Exercise materials:
Segment Open

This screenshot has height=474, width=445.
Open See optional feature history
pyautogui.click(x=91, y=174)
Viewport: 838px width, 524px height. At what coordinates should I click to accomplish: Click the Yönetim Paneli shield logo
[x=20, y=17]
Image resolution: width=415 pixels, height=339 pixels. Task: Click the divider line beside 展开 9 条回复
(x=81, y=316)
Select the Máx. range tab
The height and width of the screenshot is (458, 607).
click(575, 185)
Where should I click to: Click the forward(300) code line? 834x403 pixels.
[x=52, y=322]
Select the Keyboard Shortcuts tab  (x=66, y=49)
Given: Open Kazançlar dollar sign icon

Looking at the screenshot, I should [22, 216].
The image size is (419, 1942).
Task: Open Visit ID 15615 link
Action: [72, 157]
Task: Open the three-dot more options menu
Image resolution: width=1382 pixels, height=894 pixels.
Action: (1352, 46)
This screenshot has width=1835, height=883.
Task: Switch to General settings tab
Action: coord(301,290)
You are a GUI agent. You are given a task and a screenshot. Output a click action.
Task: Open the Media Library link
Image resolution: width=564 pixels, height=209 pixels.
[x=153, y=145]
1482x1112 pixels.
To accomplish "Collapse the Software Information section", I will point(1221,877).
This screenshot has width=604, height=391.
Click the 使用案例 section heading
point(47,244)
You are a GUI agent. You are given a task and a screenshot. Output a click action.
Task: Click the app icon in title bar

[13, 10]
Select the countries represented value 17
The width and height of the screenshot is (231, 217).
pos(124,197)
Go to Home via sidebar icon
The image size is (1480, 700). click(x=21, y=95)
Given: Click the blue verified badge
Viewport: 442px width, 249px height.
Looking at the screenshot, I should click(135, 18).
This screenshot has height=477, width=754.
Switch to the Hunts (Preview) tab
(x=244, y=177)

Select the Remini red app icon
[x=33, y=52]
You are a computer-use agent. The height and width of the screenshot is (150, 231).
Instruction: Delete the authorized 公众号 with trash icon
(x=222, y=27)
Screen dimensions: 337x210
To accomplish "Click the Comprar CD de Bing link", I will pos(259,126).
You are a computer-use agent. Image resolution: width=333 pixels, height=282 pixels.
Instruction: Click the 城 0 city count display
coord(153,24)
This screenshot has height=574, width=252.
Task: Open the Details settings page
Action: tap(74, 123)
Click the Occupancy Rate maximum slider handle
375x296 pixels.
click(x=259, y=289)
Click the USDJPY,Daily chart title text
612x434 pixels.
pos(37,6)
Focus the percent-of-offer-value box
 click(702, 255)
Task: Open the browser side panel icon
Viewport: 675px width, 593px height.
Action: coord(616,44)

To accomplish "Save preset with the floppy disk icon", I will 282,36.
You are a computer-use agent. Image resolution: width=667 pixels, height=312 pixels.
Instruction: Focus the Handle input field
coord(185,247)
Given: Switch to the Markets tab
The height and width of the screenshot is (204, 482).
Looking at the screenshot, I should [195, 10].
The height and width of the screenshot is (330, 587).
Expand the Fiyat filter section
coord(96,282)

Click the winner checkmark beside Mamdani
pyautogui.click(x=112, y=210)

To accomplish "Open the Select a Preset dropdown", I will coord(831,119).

Segment Closed

Task prompt:
Set down the entire listing above again, word for word.

Solution:
This screenshot has height=474, width=445.
Open See optional feature history
pyautogui.click(x=91, y=174)
Viewport: 838px width, 524px height. At what coordinates should I click to accomplish: Click the Yönetim Paneli shield logo
[x=20, y=17]
Image resolution: width=415 pixels, height=339 pixels. Task: Click the divider line beside 展开 9 条回复
(x=81, y=316)
Select the Máx. range tab
The height and width of the screenshot is (458, 607).
click(575, 185)
Where should I click to: Click the forward(300) code line? 834x403 pixels.
[x=52, y=322]
Select the Keyboard Shortcuts tab  (x=66, y=49)
Given: Open Kazançlar dollar sign icon

Looking at the screenshot, I should [22, 216].
The image size is (419, 1942).
Task: Open Visit ID 15615 link
Action: [72, 157]
Task: Open the three-dot more options menu
Image resolution: width=1382 pixels, height=894 pixels.
Action: (1352, 46)
This screenshot has width=1835, height=883.
Task: Switch to General settings tab
Action: coord(301,290)
You are a GUI agent. You are given a task and a screenshot. Output a click action.
Task: Open the Media Library link
Image resolution: width=564 pixels, height=209 pixels.
[x=153, y=145]
1482x1112 pixels.
To accomplish "Collapse the Software Information section", I will point(1221,877).
This screenshot has width=604, height=391.
Click the 使用案例 section heading
point(47,244)
You are a GUI agent. You are given a task and a screenshot. Output a click action.
Task: Click the app icon in title bar

[13, 10]
Select the countries represented value 17
The width and height of the screenshot is (231, 217).
pos(124,197)
Go to Home via sidebar icon
The image size is (1480, 700). click(x=21, y=95)
Given: Click the blue verified badge
Viewport: 442px width, 249px height.
Looking at the screenshot, I should click(135, 18).
This screenshot has height=477, width=754.
Switch to the Hunts (Preview) tab
(x=244, y=177)

Select the Remini red app icon
[x=33, y=52]
You are a computer-use agent. The height and width of the screenshot is (150, 231).
Instruction: Delete the authorized 公众号 with trash icon
(x=222, y=27)
Screen dimensions: 337x210
To accomplish "Click the Comprar CD de Bing link", I will pos(259,126).
You are a computer-use agent. Image resolution: width=333 pixels, height=282 pixels.
Instruction: Click the 城 0 city count display
coord(153,24)
This screenshot has height=574, width=252.
Task: Open the Details settings page
Action: tap(74, 123)
Click the Occupancy Rate maximum slider handle
375x296 pixels.
click(x=259, y=289)
Click the USDJPY,Daily chart title text
612x434 pixels.
pos(37,6)
Focus the percent-of-offer-value box
 click(702, 255)
Task: Open the browser side panel icon
Viewport: 675px width, 593px height.
Action: coord(616,44)

To accomplish "Save preset with the floppy disk icon", I will 282,36.
You are a computer-use agent. Image resolution: width=667 pixels, height=312 pixels.
Instruction: Focus the Handle input field
coord(185,247)
Given: Switch to the Markets tab
The height and width of the screenshot is (204, 482).
Looking at the screenshot, I should [195, 10].
The height and width of the screenshot is (330, 587).
Expand the Fiyat filter section
coord(96,282)

Click the winner checkmark beside Mamdani
pyautogui.click(x=112, y=210)

To accomplish "Open the Select a Preset dropdown", I will coord(831,119).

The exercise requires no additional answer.